More FND Conference Highlights
Dr. Jon Stone, Consultant Neurologist and Honorary Reader in Neurology at the University of Edinburgh, discussed the consultation as treatment and stressed the importance of adequate time for patient and neurologist to discuss the FND diagnosis. Thorough explanation of FND and time to answer patient’s questions can aid the treatment process.
Dr. Mark Hallett, neurologist and Chief of the Human Motor Control Section, National Institute of Neurological Disorders and Stroke, National Institutes of Health, Bethesda, Maryland, spoke about the neurophysiology of FND. To understand FND, it is critical to know how the brain functions and and what goes wrong in cases of FND. He discussed what perception actually is, how the brain processes information from the world around us, how we initiate movement, and how that signal gets disturbed.

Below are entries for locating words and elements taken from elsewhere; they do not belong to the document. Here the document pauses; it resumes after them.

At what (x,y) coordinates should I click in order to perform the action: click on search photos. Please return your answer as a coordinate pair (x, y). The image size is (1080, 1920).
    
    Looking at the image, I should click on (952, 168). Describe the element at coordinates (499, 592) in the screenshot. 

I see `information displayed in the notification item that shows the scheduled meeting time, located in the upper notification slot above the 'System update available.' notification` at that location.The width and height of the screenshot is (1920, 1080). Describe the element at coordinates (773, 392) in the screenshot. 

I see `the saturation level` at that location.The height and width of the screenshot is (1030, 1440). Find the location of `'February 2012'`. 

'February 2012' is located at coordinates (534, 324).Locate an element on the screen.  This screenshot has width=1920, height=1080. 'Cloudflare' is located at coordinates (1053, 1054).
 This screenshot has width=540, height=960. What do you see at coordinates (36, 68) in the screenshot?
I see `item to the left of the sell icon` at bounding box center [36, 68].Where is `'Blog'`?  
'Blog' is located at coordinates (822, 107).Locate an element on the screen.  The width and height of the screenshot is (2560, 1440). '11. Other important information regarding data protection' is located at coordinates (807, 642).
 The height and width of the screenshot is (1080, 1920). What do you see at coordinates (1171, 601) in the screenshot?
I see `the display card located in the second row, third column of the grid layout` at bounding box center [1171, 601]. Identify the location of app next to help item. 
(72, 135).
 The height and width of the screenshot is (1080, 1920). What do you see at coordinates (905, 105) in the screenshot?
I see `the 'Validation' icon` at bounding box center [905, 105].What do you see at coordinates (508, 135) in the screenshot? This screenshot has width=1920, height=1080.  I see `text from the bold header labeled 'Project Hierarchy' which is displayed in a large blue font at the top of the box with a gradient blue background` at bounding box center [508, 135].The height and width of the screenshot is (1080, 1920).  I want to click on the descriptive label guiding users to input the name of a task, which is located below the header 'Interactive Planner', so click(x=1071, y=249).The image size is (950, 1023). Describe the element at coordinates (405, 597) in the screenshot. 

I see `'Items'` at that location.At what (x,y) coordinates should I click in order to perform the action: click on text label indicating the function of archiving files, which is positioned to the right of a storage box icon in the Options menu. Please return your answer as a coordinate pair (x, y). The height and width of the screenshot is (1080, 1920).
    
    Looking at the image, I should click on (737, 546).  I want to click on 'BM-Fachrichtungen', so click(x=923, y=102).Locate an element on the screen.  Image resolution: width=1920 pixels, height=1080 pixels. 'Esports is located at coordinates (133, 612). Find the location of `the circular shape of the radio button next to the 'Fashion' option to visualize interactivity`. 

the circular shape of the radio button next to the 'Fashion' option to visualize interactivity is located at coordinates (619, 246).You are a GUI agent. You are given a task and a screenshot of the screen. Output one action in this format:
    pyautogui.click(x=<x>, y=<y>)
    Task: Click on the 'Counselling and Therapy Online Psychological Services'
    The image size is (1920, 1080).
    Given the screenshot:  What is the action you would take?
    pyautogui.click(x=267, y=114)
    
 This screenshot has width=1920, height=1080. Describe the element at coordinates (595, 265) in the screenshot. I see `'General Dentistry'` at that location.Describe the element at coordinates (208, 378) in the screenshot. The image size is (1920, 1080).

Professor Mark Edwards, professor of Neurology at St. George’s Hospital London, talked about the predictive models of the brain. He warned that we are still far from understanding FND. One theory is that our brain seems to have a complicated “predictive system”. We perform most moves more or less automatically, and they can go wrong if we focus our attention on the movement, as can happen with FND patients.
Glenn Nielsen, Honorary Consultant Physiotherapist at St George’s Hospital, focuses on functional motor disturbance research. He talked about physiotherapy treatment for FND. This form of treatment, which is different from typical physical therapy, has emerged as the most promising (70% improvement in FND patients). He hopes to conduct a large-scale research study to prove th is theory.
Dr. Kathryn LaFaver, neurologist at the University of Louisville Hospital (Kentucky, United States) specialising in movement disorders, is a leading FND professional with an interest in both treating patients and conducting research. She has achieved some amazing and hopeful results with her Motor Reprogramming [MoRE] Program. “MoRe” is an interdisciplinary, inpatient rehabilitation program for functional movement disorders (FMD) offered at the Frazier Rehab Institute in Louisville, KY, based on a program developed at the Mayo Clinic in Rochester, Minnesota. The rehabilitation team includes neurologists, physiatrists, physical, occupational and speech therapists and psychologists. Dr. LaFaver shared a video of a patient arriving in a wheelchair and a week later walking out by himself. This inspiring video illustrated hope to patients and physicians alike!